▶ **EXTRACT**
>>>>>

A flowchart of participant enrollment.

Laboratory Investigations

Biochemical data were measured from fasting blood samples overnight for at least 8 or 10 h using an autoanalyzer (COBAS Integra 400 plus; Roche Diagnostics, www.roche.com/diagnostics/). Serum creatinine was measured by the compensated Jaffé (kinetic alkaline picrate) method in a Roche/Integra 400 Analyzer (Roche Diagnostics, Mannheim, Germany) using a calibrator traceable to isotope-dilution mass spectrometry [28]. The value of estimated glomerular filtration rate was calculated using the 4-variable equation in the modification of diet in renal disease study [29]. Urinary albumin and creatinine were measured from 1-spot urine sample using the same analyzer. Intra-assay coefficients of variation for urinary albumin and creatinine were 1.09% and 0.74% respectively. Interassay coefficients of variation for urinary albumin and creatinine were 1.48% and 0.94% respectively.

Definition of MetS and Albuminuria

MetS was defined as having 3 of the following 5 abnormalities based on the standard of the National Cholesterol Education Program Adult Treatment Panel III [30] and modified criteria for Asians [31]: (1) abdominal obesity, defined as waist circumference > 90 cm for men and > 80 cm for women; (2) hypertriglyceridemia, defined as triglyceride concentration ≥ 150 mg/dL; (3) low HDL-cholesterol concentration, defined as HDL-cholesterol concentration < 40 mg/dL in men and < 50 mg/dL in women; (4) hyperglycemia, defined as fasting whole-blood glucose concentration ≥ 110 mg/dL or DM; and (5) high BP, defined as systolic BP ≥ 130 mm Hg, diastolic BP ≥ 85 mm Hg, or physician-diagnosed or -treated hypertension. Albuminuria was defined as urinary albumin-creatinine ratio ≥ 30 mg/g.

FRS Calculation and Risk Category

The FRS was calculated based on a model comprised of age, gender, total cholesterol, HDL-cholesterol, systolic and diastolic BP, treatment of DM and cigarette smoking [32]. FRS identified individuals categorically as “low” (<10% 10-year risk), or “high” risk (≥10% risk).

Questionnaire

All study participants completed a questionnaire survey to provide information about sociodemographic data, personal history of kidney diseases, DM, hypertension, liver disease, cardiovascular disease, dyslipidemia and gout, and lifestyle regarding smoking (current vs. former) and consumption habits of alcohol or betel nut (ever vs. never), and exercise habits (achieving the goal of 30 min/time and 3 times/week).

<<<<<

▶ **ACTIVITY LIST**
**1)** List the five abnormalities that the methods excerpt uses to define MetS.
**2)** Continue the methods excerpt on metabolic syndrome and albuminuria from the point where it stops.
The records below the methods excerpt are not needed for this work.

▶ **MATERIAL SHOWN**
>>>>>

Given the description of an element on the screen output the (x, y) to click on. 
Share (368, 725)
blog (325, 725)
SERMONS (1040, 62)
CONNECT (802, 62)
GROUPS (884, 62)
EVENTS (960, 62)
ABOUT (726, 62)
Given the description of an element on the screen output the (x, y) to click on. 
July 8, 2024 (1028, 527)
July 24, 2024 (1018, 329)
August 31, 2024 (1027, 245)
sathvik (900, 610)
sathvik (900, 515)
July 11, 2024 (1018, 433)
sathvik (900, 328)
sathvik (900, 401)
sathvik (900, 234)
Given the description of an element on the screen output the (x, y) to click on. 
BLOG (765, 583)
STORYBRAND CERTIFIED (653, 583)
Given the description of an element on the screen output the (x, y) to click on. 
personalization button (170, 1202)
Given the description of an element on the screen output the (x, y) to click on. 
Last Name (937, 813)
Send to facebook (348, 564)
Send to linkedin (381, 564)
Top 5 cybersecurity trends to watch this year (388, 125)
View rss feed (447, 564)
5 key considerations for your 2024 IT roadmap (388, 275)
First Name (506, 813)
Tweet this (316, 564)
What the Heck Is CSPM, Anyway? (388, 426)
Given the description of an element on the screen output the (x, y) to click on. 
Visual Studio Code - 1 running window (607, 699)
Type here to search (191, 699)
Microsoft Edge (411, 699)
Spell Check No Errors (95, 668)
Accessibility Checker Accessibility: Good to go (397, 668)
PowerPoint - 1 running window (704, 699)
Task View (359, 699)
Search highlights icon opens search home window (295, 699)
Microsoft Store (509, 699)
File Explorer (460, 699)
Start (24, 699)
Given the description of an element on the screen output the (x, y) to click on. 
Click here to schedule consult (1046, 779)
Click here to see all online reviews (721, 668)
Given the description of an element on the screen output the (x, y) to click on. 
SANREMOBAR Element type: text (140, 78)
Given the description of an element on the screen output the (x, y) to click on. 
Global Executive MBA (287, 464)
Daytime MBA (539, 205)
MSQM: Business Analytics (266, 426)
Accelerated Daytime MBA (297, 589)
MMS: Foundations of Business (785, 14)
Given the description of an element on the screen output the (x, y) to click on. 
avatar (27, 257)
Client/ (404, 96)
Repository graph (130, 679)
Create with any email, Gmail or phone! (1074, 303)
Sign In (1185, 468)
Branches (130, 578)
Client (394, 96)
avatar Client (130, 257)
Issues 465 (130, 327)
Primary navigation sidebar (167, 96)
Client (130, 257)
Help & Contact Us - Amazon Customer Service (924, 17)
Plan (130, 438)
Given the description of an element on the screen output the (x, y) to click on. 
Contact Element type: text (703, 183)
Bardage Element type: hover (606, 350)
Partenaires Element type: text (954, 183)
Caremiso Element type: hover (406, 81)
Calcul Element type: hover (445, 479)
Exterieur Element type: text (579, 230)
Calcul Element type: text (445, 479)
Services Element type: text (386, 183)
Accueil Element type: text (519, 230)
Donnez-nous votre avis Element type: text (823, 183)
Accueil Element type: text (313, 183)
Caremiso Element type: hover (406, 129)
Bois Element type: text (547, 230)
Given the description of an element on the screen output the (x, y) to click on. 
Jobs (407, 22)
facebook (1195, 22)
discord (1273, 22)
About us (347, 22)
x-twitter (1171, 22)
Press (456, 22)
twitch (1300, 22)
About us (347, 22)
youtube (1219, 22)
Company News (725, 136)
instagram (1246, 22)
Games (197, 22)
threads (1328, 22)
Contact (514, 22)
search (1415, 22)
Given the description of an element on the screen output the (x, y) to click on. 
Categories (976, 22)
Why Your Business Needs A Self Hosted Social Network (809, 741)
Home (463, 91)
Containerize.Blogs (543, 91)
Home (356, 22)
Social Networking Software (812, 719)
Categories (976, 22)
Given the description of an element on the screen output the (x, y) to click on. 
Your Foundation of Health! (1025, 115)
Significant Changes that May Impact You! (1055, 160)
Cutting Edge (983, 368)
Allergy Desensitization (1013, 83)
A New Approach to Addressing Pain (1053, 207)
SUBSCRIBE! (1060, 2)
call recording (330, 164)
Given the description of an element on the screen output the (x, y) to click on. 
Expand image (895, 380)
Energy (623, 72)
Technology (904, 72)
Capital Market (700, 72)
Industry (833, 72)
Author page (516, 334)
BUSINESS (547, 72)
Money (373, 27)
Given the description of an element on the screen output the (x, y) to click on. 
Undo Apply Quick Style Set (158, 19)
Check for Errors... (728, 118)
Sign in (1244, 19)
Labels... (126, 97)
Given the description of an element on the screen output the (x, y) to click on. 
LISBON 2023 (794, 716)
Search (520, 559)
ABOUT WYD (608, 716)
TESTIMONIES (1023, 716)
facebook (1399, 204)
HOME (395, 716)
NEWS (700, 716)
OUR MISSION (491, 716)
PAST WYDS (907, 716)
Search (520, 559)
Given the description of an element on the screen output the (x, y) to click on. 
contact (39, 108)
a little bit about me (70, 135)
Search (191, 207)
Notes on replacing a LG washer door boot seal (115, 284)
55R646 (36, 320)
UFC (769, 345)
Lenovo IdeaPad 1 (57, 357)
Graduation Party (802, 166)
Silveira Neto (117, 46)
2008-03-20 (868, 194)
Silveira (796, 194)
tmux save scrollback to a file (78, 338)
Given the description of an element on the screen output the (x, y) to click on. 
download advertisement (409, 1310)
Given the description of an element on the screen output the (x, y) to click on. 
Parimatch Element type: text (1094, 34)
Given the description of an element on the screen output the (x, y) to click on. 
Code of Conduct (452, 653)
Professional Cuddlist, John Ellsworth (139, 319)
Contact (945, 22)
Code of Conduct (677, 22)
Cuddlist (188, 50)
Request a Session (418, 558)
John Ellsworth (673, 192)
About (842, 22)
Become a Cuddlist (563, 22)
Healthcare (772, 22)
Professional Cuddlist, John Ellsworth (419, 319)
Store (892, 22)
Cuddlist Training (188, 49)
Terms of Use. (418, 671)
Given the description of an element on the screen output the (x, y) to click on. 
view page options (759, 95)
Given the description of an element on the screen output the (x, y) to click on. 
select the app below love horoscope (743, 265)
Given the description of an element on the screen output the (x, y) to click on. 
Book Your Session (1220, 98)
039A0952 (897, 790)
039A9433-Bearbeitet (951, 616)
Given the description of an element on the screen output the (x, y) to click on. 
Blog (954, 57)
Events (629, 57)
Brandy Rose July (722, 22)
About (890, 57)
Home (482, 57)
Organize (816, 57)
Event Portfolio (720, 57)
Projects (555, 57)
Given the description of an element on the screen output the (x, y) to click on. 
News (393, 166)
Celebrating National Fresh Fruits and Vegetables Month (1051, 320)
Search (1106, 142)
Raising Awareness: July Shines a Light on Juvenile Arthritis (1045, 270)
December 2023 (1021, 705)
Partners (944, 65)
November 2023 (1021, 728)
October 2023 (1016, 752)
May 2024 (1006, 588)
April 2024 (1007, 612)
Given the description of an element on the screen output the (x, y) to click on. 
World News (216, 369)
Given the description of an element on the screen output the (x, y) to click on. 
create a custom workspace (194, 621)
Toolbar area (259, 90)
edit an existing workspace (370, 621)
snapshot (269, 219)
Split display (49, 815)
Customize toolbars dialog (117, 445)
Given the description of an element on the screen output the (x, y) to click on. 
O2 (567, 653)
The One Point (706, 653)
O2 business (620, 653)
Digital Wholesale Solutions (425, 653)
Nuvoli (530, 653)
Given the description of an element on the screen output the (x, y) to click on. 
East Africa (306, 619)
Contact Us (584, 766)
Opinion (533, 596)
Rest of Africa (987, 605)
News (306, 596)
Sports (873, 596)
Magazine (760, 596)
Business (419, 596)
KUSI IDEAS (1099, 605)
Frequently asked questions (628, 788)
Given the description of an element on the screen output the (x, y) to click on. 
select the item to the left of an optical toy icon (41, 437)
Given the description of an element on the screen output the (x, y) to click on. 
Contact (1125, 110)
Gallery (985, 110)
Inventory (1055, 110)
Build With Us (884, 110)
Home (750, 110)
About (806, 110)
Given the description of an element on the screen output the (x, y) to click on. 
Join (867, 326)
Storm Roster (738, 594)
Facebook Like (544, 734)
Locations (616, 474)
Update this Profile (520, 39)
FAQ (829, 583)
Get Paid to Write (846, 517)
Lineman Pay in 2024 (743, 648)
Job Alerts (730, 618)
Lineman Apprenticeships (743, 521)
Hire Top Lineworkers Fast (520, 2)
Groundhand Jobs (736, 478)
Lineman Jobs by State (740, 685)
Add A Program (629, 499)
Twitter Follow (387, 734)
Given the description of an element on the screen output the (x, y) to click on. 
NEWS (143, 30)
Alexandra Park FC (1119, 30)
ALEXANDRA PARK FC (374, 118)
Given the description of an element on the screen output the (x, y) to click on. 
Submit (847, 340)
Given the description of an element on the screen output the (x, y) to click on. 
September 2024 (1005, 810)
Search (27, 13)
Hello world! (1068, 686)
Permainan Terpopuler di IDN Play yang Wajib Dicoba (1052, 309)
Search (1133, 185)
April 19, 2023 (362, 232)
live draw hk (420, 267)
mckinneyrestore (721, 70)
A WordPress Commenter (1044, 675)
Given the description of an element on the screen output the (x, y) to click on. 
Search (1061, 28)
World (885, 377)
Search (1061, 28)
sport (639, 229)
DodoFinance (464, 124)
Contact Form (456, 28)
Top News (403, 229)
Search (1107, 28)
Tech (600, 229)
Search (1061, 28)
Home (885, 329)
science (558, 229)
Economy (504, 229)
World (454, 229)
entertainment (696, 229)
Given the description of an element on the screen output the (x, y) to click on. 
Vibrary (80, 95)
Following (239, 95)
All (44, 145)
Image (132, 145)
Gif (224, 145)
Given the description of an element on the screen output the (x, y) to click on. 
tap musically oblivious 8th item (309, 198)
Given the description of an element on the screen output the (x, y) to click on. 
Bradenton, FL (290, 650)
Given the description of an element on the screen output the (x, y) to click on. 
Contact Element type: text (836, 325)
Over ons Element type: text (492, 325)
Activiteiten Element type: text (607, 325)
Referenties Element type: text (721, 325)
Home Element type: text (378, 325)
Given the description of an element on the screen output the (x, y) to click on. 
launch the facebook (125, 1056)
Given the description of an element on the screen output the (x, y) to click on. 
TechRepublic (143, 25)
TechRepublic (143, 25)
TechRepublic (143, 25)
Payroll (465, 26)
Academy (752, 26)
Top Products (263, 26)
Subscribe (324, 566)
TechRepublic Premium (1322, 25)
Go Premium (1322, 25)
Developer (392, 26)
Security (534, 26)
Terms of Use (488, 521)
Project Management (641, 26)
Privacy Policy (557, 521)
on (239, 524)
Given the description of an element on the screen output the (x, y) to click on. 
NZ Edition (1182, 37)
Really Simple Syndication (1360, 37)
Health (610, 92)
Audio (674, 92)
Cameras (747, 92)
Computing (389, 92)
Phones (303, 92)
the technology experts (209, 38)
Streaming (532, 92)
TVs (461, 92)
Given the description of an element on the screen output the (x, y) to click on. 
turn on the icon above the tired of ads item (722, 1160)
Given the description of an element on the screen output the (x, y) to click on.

<<<<<

▶ **ANSWERS FOR THE TASKS**
**1)**
Abdominal obesity
Hypertriglyceridemia
Low HDL-cholesterol concentration
Hyperglycemia
High BP

**2)**
Statistical Analysis

Statistical analysis was performed using SPSS 17.0 for windows (SPSS Inc. Chicago, IL, USA). Data were expressed as percentages, mean ± standard deviation or median (25th–75th percentile) for triglyceride. The differences between groups were checked by Chi-square test for categorical variables or by independent t-test for continuous variables. Multiple comparisons among the study groups were performed by one-way analysis of variance (ANOVA). Multiple logistic regression analysis with forward selection approach was used to identify the factors associated with MetS, and albuminuria. Age, sex, and significant variables in univariate analysis were selected for multivariate analysis. A difference was considered significant if the p value was less than 0.05.

Conclusions

Our results demonstrate a noteworthy higher prevalence of MetS, albuminuria and high cardiovascular risk in occupational drivers compared to controls. In addition, MetS and albuminuria might have an effect on the cardiovascular risk in this population. Therefore, it is crucial for public safety to identify occupational drivers with MetS and albuminuria for aggressive treatment interventions. A regular occupational health visit should be established for early detection and intervention to lower cardiovascular risk.